Fail early, fail often, but always fail forward.
John C. Maxwell
Background
A user’s recent admission on the MacAdmin’s Slack #nudge-jamf channel of a configuration error prompted me to add the following comment:
We learn more from our failures than we do from our successes.
Original author currently unknown
And yet, we never want to fail.
One Hundred Feet
To illustrate the point of learning from failure, I like to ask one of my sons: “How many feet before you’re going to turn do you need to signal?”

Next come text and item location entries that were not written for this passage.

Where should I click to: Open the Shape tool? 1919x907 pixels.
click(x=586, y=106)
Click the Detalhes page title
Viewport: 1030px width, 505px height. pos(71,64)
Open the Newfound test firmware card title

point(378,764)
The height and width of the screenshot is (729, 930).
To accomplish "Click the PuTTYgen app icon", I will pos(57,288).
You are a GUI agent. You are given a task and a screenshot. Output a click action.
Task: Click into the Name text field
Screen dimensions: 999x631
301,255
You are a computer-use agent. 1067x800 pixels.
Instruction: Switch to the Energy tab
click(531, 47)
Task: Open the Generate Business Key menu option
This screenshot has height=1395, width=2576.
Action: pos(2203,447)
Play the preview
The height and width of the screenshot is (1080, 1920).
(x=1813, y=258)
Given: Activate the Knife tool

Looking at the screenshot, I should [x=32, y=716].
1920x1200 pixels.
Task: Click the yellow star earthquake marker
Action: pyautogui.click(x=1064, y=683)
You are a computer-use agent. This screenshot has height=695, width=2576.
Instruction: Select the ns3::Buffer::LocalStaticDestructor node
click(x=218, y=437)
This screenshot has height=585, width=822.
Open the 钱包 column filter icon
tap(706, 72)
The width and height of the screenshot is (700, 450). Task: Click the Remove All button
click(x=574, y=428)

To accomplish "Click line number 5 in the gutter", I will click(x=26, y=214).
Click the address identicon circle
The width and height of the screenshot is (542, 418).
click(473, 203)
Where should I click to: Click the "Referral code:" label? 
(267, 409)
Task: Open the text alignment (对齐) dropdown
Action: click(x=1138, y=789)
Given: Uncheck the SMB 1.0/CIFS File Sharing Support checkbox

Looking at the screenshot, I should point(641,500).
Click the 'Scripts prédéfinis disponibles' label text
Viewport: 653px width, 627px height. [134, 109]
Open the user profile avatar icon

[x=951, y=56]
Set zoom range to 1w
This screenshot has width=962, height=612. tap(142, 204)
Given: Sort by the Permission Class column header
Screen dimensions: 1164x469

He quickly responds: One hundred feet.
(He knows the answer now because that’s the question he missed on his Ohio driver’s license exam.)
Mistakes o’ Plenty
My family — especially my wife — are quite supportive of me, my odd sleeping schedule and my early morning hours and then patiently listen to my stories from that day during family dinners.
I have our youngest son fooled into thinking I never make mistakes; I tell him:
I make plenty of mistakes, I just normally discover them before anyone else.
But not always.
Stop Nudging Me!
If you were one of my co-workers in May 2021, you most likely reached out and said “Stop Nudging Me!”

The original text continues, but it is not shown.